Translated by Ollie Richardson for Fort Russ
19th January, 2016
The British Foreign Office has called on Prime Minister David Cameron not to impose new economic sanctions against Russia, even if the judicial investigation "into the cause of Litvinenko's death" comes to the conclusion that his death allegedly involved Russia. This was reported by the online version of the newspaper The Guardian.
Prime Minister David Cameron will be under considerable political pressure for the adoption of new anti-Russian measures, from the Liberal Democrats for example, the newspaper notes. In such a situation, "The Ministry of Foreign Affairs seeks to avoid full-scale sanctions, in particular because cooperation with the Russian leadership "is vital to create a united front against the "Islamic State" (IS, is prohibited in Russia) in Syria", states The Guardian. "The Foreign Office and the Minister of Internal Affairs, Theresa May, will do everything possible to ensure the inquiry is completely independent from the government and would not be a political action," reads the article.
According to the publication, the report on the case will be provided to Cameron by May on January 19th, almost two days before its promulgation in the Parliament on January 21st (12:35 GMT).
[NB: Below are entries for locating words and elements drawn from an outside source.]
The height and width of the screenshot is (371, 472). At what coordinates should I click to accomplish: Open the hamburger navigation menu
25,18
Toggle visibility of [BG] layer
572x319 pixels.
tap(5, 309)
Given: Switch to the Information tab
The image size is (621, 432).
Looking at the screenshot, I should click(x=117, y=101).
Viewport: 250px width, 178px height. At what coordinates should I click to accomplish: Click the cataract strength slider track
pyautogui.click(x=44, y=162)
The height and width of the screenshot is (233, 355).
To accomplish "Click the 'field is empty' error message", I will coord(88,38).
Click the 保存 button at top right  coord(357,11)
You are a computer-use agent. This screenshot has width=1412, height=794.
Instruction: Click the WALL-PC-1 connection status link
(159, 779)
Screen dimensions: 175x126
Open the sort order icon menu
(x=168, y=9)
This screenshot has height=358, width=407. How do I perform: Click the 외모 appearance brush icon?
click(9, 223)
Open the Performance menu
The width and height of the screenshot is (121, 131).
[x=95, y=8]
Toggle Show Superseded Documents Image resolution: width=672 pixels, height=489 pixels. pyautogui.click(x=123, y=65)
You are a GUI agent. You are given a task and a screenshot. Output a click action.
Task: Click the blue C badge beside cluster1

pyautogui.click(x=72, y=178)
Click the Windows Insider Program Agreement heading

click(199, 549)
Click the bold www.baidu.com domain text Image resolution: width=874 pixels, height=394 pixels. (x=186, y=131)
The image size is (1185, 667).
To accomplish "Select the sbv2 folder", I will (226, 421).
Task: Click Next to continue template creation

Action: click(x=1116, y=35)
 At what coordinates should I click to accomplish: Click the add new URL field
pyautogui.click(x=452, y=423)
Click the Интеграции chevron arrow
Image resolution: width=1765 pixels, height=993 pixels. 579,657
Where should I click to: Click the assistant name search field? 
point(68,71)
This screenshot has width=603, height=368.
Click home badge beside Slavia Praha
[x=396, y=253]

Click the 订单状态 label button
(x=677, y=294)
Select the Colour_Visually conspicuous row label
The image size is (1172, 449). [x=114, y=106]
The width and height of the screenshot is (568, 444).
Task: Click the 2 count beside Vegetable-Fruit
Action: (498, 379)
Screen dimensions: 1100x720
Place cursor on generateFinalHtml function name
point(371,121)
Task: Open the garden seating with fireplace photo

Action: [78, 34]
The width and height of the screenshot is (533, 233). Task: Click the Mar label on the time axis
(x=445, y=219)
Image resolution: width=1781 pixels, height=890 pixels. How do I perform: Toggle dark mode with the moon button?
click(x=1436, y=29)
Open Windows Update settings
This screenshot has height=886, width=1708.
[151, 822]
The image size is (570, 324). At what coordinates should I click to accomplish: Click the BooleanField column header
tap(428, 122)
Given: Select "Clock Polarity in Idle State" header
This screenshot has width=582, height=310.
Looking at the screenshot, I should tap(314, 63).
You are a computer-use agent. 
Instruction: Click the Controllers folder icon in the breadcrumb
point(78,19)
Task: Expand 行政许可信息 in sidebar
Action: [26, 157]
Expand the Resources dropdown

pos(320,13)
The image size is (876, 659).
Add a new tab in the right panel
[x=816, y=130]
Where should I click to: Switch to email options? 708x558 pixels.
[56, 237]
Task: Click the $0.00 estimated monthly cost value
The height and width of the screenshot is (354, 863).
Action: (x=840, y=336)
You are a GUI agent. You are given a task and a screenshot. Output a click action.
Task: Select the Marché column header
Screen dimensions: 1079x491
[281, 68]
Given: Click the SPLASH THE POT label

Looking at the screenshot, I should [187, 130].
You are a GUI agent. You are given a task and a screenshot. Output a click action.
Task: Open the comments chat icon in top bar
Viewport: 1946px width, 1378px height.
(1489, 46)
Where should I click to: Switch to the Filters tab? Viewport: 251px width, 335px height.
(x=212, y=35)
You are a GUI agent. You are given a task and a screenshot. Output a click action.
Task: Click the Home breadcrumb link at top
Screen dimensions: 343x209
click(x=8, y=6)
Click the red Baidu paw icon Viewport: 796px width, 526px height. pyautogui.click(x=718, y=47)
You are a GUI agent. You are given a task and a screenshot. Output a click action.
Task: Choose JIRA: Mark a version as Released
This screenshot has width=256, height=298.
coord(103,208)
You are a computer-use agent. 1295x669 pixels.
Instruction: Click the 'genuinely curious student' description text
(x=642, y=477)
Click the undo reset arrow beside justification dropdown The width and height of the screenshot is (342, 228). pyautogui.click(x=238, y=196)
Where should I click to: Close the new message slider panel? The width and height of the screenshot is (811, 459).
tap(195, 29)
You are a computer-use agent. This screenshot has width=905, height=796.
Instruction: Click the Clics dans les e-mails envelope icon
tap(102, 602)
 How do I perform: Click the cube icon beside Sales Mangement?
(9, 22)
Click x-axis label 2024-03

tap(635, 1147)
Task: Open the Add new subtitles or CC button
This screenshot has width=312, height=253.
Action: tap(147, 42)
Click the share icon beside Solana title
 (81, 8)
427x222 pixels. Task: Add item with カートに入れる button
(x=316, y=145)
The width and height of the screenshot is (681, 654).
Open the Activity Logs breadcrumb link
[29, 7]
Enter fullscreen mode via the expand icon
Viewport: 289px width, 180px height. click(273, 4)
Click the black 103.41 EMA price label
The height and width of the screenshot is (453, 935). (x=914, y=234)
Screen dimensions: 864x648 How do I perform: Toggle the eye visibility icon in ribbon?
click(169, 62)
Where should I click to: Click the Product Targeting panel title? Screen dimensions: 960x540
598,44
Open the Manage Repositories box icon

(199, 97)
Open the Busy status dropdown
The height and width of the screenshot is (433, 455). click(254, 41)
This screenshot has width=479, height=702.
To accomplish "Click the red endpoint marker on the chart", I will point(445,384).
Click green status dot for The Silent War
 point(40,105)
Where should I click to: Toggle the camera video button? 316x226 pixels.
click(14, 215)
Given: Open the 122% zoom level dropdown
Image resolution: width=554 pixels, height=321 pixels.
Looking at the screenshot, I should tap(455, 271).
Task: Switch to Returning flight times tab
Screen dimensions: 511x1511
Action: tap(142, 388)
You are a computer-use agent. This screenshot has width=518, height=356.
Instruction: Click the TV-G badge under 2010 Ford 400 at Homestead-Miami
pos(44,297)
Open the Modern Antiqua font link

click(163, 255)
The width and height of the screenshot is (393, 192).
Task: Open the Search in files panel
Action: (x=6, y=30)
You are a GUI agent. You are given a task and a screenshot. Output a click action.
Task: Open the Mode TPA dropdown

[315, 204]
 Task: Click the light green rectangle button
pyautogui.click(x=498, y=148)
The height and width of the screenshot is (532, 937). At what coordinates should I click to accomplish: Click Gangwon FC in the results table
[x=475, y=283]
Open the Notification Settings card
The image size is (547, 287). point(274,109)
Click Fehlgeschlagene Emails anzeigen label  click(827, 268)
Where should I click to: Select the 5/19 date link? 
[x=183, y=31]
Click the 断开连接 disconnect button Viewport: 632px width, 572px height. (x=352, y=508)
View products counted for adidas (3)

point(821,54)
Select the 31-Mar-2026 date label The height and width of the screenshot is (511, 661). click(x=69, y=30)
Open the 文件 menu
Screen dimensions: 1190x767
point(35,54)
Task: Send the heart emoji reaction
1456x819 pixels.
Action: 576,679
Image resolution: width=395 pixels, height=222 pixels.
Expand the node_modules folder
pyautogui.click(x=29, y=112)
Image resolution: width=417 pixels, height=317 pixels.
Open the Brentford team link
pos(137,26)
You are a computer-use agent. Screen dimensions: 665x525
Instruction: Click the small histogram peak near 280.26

After that the investigating coroner, Robert Owen, will make a statement.
The public inquiry into Litvinenko's death began in a London court in January last year. Initially it was due to be completed in March 2015, but it was later extended due to the expressed desire of Russian businessman Dmitry Kovtun to give evidence. In the end, Kovtun, who London suspects of involvement in the death in 2006 in London of former FSB agent Alexander Litvinenko, refused to act as witness.
After public hearings they continued behind closed doors. Only 34 days of open trial, as was reported by Robin Tam QC, council to the Inquiry at the Royal Courts of Justice in London, was conducted in which testimonies from 62 witnesses were heard.
The President's Press Secretary Dmitry Peskov earlier said don't trust suggestions of involvement of the Russian state in the murder of Litvinenko. "No, we don't trust it. If you remember, when Litvinenko died, similar charges without any investigation had already been pressed in full from officials of Great Britain, and the authorities were still to investigate," he said.